At a recent Truliant employee orientation class, a new hire couldn’t help but smile.
She formerly worked for one of the big banks. Already on her first day at Truliant she could tell the difference between a bank and a credit union. And her co-workers couldn’t help but notice her perpetual smile.
“Trust me, you’d be smiling too,” she told them, pointing to the marked culture difference she was recognizing.
The bank she’d worked for previously had three-to-four conference calls daily to micromanage a relentless push to meet daily sales quotas for add-on products to accounts.
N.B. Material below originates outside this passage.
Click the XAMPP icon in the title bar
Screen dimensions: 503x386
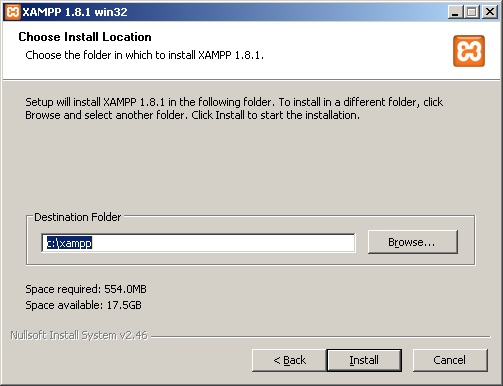pyautogui.click(x=13, y=12)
If you didn’t meet the numbers you were stuck working late doing cold calls to meet them.
A recent story in the Los Angeles Times described this big bank’s nauseating pressure cooker sales culture. Employees were told they’d end up working in fast food restaurants if they couldn’t hack it. They reported engaging in flat out unethical behavior to meet sales quotas.
Too Big To Control?
To meet these quotas, bank employees reported opening duplicate accounts and new credit lines without permission, ordering credit cards that had been pre-approved without the holder’s knowledge and forging signatures to open new accounts. Managers reported falsifying phone numbers of angry customers so they couldn’t be reached for bank satisfaction surveys.
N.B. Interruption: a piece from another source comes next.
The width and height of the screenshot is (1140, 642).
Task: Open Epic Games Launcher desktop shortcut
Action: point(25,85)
Does this sound like a financial institution that has your best interests at heart? Or does it speak to a corporate culture willing to risk your long-term financial partnership to meet its short-term quarterly goals?
These weren’t localized incidents, they were widespread.
This is the same bank that was recently ordered to pay a $3.2 million judgment in a separate case for foreclosing on the home of a dead man. It ignored the mortgage insurance he purchased from this same bank to pay off the remaining $125,000 balance on his house in the event of his accidental death.
So much for peace of mind. The bank ignored a family forbearance request and said the loan was in default.
Instead, this bank used the proceeds from the deceased’s $133,000 insurance check to pay post-mortem delinquency, late payment, attorney fees and 18 property inspections, leaving his family with about $4,400. All those fees, despite requests of the estate that the bank hold off pending the insurance payout.
This bank’s brand value was recently estimated at $30 billion, making it one of the largest in the world. It serves an estimated one-in-three households in the United States. This is a bank that has a $1.5 trillion balance sheet.
It Matters Who You Choose
Convenience is one factor that should play into your decision when choosing a financial partner. But it’s not the only one.
Our corporate culture isn’t built on selling Truliant member-owners every add-on product we offer. Our top priority is to have a conversation with members about how we can best meet their individual needs. As a not-for-profit financial cooperative, Truliant Federal Credit Union strives to help member-owners build strong financial futures. Our core mission is to improve our members’ quality of life.
It’s at least worth considering that a partner only in it for the short term who accepts the expendability of its employees, knowing they’ll work hard to meet its goals for a while before they burn out, while nickel-and-diming its financial partners, doesn’t necessarily have your best interests at heart.